● Activity:
Beginning at the line containing "Acceptable Use (36, 2440)" in the material below and ending at the line containing "We Remember (39, 2453)", return each line exactly and add nothing.

● Given records:
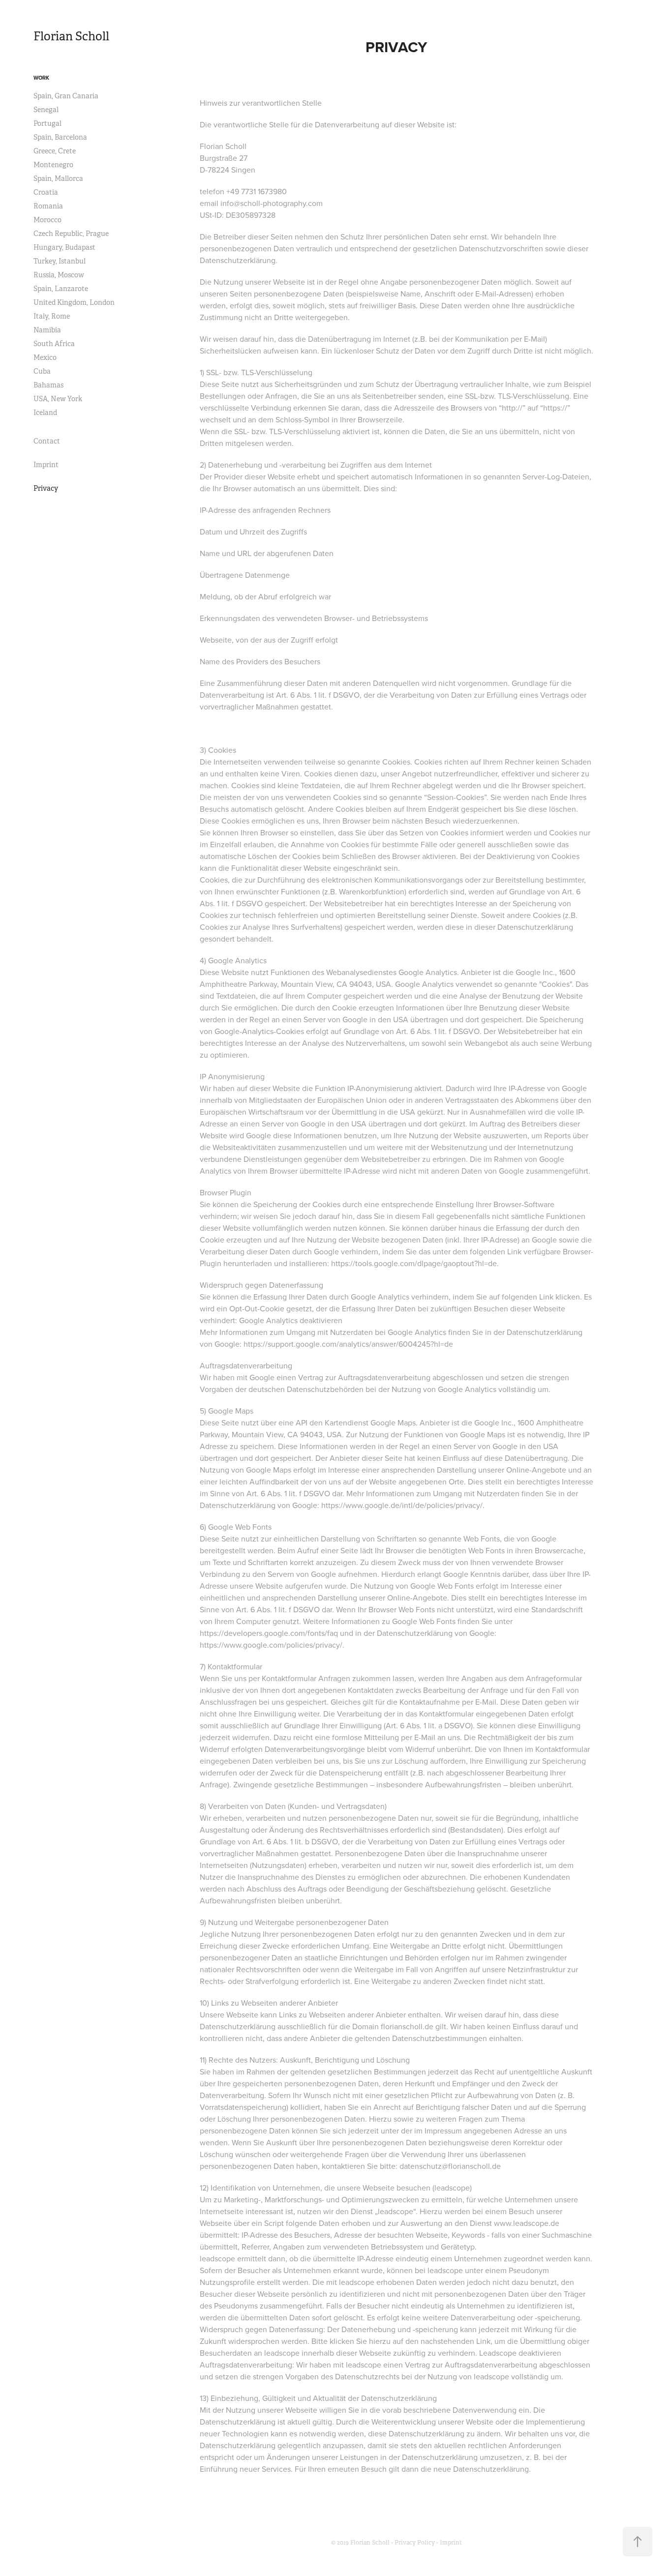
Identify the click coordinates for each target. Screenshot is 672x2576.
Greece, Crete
==
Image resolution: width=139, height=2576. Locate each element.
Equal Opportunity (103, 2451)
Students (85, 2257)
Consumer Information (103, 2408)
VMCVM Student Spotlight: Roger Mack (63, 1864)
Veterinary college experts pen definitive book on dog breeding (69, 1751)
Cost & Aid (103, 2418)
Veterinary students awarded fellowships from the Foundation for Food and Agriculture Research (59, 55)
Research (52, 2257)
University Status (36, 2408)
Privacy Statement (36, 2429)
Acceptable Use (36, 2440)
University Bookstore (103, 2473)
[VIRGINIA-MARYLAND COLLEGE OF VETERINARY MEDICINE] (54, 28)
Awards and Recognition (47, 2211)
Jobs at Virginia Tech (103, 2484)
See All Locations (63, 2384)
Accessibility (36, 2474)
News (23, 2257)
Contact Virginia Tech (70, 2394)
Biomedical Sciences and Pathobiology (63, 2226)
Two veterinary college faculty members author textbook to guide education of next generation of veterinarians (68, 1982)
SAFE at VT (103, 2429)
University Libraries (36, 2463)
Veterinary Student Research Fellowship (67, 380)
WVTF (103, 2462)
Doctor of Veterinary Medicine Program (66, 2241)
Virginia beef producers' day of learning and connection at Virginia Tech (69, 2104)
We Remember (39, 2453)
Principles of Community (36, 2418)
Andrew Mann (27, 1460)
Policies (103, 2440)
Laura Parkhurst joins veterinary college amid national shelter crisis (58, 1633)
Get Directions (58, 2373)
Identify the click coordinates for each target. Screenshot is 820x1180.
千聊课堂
* * *
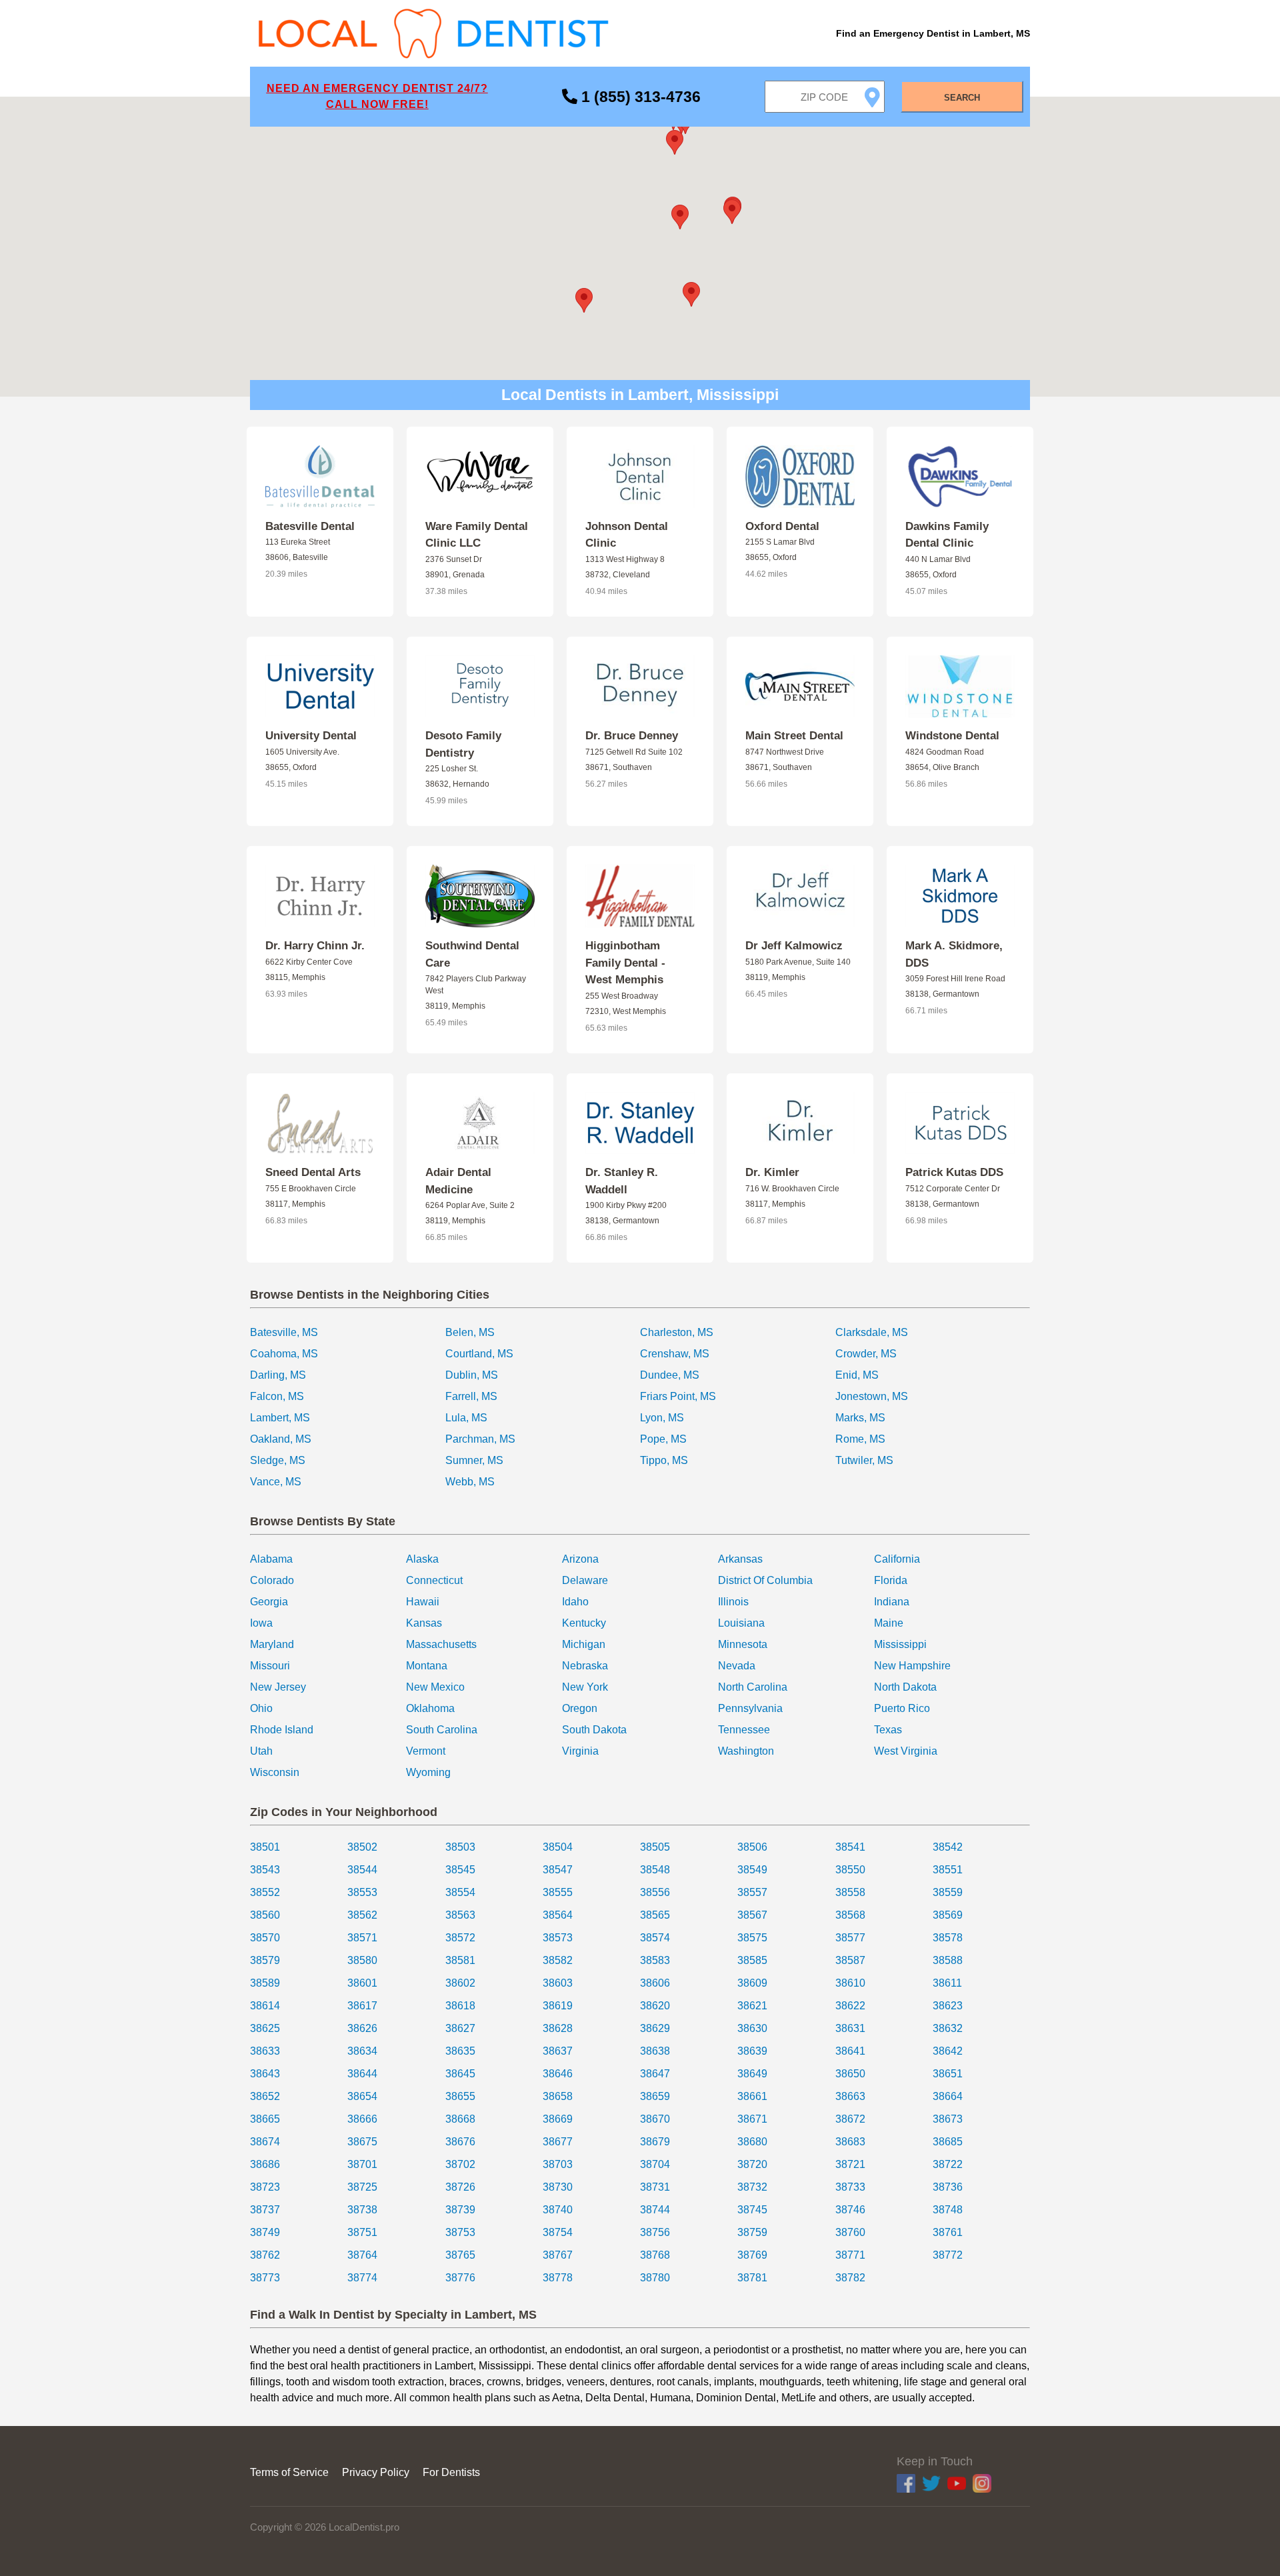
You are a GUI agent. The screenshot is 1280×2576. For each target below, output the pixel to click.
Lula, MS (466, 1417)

● Exercise answer:
Acceptable Use (36, 2440)
University Bookstore (103, 2473)
[VIRGINIA-MARYLAND COLLEGE OF VETERINARY MEDICINE] (54, 28)
Awards and Recognition (47, 2211)
Jobs at Virginia Tech (103, 2484)
See All Locations (63, 2384)
Accessibility (36, 2474)
News (23, 2257)
Contact Virginia Tech (70, 2394)
Biomedical Sciences and Pathobiology (63, 2226)
Two veterinary college faculty members author textbook to guide education of next generation of veterinarians (68, 1982)
SAFE at VT (103, 2429)
University Libraries (36, 2463)
Veterinary Student Research Fellowship (67, 380)
WVTF (103, 2462)
Doctor of Veterinary Medicine Program (66, 2241)
Virginia beef producers' day of learning and connection at Virginia Tech (69, 2104)
We Remember (39, 2453)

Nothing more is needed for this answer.